By Enrique Lopetegui
Dear Gilberto Santa Rosa: You are forgiven.
No, my mind wasn’t blown away as it was when I first heard Willie Colón/Rubén Blades’ Siembra, or when I saw the Afro Cuban All Stars in LA, or when Celia and the Fania All Stars rumbled in the jungle.
But the Puerto Rican singer/bandleader, making his first SA appearance in 10 years, lived up to his reputation and delivered a near-perfect set to the capacity crowd.
That is, of course, if by near-perfect you understand a safety-first show where corny love lyrics and zero poetic depth are compensated by a kick-ass orchestra and a first-class sonero who hit every note and whose improvisation didn’t slip once.

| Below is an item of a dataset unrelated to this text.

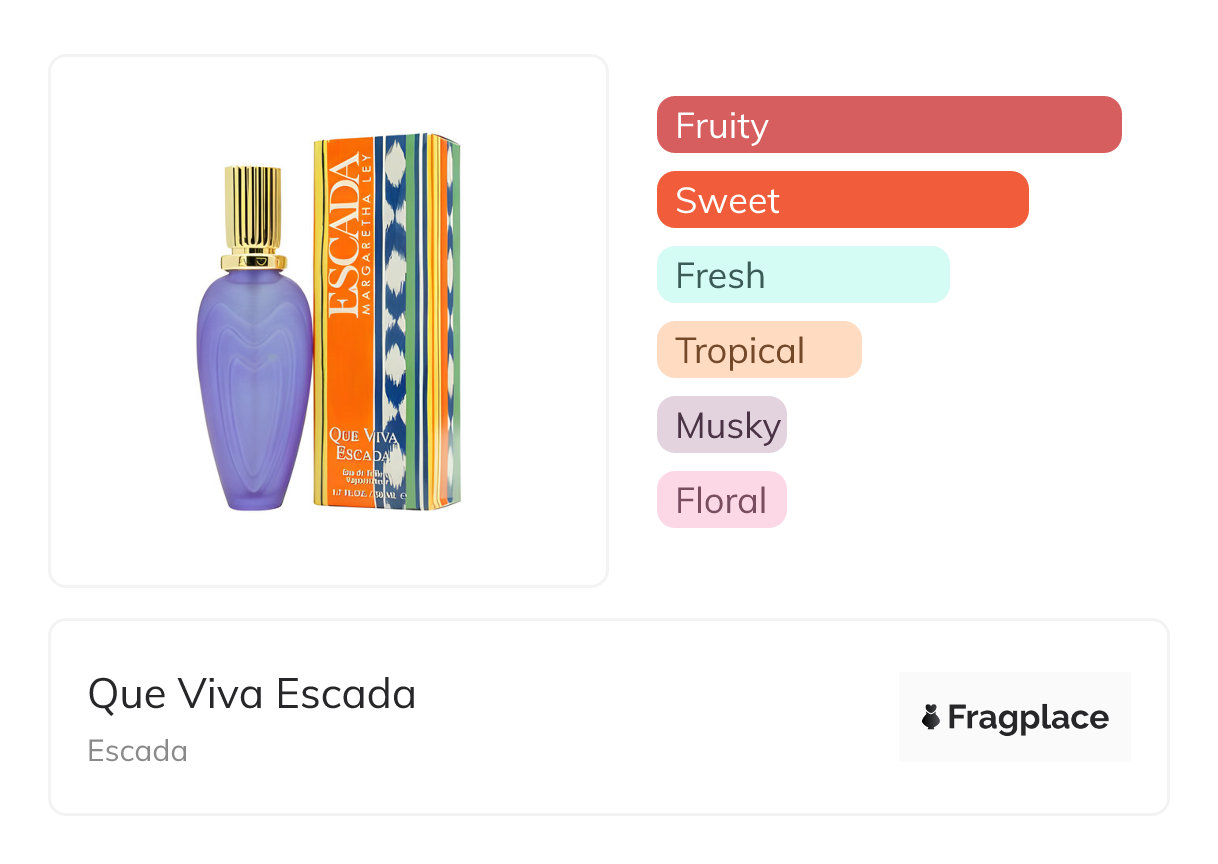Open the gray Escada brand link
Viewport: 1218px width, 864px height.
138,751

In a little more than 90 minutes, and celebrating 33 years in the business, the former co-singer of Willie Rosario’s orchestra concentrated on the last 20 years of his illustrious career and only strayed from the dance-oriented syrup in the second half of the show, when long jamming stretches seemed to be taking us into a much more challenging stage of the show. But no; it was all an illusion. Right after a killer version of “Qué manera de quererte,” Santa Rosa went right back to the insufferable “Vivir sin ella,” as if unwilling to abandon his clean-cut, gentlemanly persona in favor of a rougher, more visceral, less-technical approach.
People like future hall of famer Santa Rosa could get away with it, which is not the same thing you can say about opening act Juan Esteban, a Dominican character who sang over pre-recorded tracks. He started with a low-octave version of Selena’s “Como la flor.” It’s a good thing Abraham Quintanilla wasn’t there, or else he would’ve sent Jehova’s wrath over all of us at Club Río. JE somewhat vindicated himself with “Periódico de ayer,” showing he can sing and sonear (not an easy task), but he spent most of the song engaged in a dead-on imitation of Héctor Lavoe instead of working on his own style. Is he for real? Is he Vegas material? Is he just trying to make a buck? My humble advice: stay away from cumbias and hits. And please, no more of that silly “Yo soy dominicano, y tú?” (I am Dominican, and you?) No, man, I ain’t Dominican.
Héctor Giovanni (a back-up vocalist for Santa Rosa) is another matter. He’s the real thing, with a nasal tone vaguely reminiscent to that of Víctor Manuelle. He had the advantage of being backed by Santa Rosa’s whole orchestra, and he was the perfect warm-up for a Santa Rosa show that I won’t keep in my heart, but good enough or me to take my hat off to the man.